* [Task description] The result should be every line in the material below containing the string "will".

* [Input for this task]
------------------------------------------------------------
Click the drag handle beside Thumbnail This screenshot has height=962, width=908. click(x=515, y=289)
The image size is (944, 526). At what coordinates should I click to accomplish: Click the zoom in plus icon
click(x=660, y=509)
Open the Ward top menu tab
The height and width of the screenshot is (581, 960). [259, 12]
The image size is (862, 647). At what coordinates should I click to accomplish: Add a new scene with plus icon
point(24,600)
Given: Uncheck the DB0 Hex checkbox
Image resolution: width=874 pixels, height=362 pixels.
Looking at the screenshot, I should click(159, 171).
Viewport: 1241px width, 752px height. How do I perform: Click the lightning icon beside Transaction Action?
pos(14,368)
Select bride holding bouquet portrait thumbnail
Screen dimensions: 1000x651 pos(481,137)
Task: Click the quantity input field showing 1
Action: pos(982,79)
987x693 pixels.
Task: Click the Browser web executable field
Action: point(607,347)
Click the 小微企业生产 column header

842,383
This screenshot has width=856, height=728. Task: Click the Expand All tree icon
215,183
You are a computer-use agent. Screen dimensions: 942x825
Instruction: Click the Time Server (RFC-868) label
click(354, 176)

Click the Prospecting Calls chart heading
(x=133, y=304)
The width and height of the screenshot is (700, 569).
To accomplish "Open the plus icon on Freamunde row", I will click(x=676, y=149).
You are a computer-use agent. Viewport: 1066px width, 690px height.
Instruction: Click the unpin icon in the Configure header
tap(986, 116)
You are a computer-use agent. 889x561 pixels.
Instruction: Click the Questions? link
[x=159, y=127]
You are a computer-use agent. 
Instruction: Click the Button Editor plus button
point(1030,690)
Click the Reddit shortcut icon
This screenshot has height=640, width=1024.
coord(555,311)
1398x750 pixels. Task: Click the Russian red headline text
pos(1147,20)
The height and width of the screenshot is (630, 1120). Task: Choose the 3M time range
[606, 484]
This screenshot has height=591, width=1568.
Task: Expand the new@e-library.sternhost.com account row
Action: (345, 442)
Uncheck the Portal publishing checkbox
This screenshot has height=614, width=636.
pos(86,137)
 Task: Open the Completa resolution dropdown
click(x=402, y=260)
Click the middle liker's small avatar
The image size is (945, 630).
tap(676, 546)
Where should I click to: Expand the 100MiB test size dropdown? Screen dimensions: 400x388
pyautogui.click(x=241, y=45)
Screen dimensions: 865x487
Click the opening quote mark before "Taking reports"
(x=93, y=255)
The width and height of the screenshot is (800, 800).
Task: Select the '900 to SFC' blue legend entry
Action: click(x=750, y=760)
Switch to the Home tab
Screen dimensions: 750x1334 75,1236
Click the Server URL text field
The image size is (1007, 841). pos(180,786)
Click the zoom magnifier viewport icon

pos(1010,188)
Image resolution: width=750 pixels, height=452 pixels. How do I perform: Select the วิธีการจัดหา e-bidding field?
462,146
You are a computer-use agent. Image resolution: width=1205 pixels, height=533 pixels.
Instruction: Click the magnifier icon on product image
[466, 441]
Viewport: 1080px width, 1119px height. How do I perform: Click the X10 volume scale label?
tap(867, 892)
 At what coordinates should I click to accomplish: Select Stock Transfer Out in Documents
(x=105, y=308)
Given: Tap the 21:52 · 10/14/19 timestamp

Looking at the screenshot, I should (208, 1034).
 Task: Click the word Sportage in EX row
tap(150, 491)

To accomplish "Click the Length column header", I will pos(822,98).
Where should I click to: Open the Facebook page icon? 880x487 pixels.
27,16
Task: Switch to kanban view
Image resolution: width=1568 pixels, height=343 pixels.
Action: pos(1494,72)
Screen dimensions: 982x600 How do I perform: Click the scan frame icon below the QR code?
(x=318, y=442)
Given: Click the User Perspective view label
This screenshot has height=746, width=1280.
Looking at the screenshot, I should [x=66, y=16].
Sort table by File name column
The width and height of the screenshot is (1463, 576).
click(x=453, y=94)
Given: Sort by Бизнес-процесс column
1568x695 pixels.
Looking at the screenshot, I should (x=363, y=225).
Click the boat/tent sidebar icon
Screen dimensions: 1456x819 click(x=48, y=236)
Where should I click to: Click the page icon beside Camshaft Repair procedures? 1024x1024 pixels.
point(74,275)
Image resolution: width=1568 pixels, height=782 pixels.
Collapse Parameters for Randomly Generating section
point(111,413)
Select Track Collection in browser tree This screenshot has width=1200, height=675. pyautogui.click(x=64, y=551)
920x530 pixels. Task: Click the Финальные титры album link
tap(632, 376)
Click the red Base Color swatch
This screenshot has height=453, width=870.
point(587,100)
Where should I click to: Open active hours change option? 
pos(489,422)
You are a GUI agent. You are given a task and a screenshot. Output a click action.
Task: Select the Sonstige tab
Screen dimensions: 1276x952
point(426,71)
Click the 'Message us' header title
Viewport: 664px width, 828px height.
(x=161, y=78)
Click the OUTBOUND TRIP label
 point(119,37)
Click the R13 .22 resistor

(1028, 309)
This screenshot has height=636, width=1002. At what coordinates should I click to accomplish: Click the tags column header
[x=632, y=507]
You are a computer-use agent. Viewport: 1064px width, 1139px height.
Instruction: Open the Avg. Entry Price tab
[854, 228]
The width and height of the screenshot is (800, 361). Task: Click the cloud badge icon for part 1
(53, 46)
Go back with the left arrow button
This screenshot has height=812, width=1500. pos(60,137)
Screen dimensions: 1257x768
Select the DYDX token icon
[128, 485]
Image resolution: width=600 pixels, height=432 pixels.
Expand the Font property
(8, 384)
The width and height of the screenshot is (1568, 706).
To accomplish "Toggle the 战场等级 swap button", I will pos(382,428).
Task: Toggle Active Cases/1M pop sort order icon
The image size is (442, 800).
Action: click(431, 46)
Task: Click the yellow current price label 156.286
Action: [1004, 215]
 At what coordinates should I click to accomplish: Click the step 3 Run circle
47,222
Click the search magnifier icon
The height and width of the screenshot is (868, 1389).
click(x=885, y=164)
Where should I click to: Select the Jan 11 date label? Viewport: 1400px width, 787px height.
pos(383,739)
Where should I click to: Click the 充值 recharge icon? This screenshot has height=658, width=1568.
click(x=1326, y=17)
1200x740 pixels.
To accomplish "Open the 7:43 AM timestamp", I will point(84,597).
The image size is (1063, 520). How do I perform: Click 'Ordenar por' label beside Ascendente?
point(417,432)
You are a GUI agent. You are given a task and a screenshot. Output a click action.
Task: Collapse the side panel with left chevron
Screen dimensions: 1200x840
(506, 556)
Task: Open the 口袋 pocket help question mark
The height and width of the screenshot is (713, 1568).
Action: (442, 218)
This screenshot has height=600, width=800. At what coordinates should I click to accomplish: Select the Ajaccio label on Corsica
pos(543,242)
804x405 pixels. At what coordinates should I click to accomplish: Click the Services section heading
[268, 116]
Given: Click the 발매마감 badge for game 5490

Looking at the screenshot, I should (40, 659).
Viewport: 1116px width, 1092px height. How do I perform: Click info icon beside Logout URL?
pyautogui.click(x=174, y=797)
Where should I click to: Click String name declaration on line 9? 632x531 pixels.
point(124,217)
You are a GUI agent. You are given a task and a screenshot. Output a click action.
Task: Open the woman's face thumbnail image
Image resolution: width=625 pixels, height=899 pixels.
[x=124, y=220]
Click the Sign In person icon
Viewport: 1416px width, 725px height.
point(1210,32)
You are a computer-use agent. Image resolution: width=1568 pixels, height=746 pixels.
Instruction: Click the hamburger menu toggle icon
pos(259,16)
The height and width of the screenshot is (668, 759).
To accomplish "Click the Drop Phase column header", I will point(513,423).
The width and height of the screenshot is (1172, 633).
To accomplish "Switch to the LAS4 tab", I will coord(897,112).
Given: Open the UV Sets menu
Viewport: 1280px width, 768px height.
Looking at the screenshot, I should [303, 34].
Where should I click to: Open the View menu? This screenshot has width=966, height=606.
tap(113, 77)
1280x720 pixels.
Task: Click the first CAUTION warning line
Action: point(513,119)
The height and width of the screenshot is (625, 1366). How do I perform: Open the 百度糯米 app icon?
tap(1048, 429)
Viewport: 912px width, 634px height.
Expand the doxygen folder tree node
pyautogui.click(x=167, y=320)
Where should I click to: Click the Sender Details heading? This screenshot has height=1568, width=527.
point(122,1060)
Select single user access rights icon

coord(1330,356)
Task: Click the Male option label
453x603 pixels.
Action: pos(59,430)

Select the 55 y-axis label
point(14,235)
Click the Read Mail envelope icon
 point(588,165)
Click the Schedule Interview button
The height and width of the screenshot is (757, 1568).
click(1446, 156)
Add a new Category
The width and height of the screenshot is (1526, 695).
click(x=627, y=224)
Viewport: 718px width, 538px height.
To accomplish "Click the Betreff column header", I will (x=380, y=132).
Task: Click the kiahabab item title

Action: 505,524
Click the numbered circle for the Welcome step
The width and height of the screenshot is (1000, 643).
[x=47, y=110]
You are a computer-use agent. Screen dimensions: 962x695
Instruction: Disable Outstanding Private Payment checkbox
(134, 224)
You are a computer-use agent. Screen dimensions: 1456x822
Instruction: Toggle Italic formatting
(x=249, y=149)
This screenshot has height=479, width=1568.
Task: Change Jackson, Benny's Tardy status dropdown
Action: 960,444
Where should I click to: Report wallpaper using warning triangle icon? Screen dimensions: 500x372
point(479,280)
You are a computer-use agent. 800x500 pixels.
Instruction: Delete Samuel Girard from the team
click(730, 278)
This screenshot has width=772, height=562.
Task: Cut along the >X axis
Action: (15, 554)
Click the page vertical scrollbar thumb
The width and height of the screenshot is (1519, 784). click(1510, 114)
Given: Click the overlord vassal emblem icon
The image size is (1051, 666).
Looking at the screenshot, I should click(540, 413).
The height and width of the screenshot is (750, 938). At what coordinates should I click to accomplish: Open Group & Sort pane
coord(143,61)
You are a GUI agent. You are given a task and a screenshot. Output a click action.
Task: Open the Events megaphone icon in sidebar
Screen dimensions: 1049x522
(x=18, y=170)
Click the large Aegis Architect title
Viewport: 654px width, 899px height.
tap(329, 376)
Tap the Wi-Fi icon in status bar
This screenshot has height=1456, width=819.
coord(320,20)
------------------------------------------------------------
* [Answer below]
To accomplish "Open the plus icon on Freamunde row", I will click(x=676, y=149).
To accomplish "Click the Length column header", I will pos(822,98).
To accomplish "Toggle the 战场等级 swap button", I will pos(382,428).
To accomplish "Open the 7:43 AM timestamp", I will point(84,597).
To accomplish "Click the Drop Phase column header", I will point(513,423).
To accomplish "Switch to the LAS4 tab", I will coord(897,112).
To accomplish "Click the Betreff column header", I will (x=380, y=132).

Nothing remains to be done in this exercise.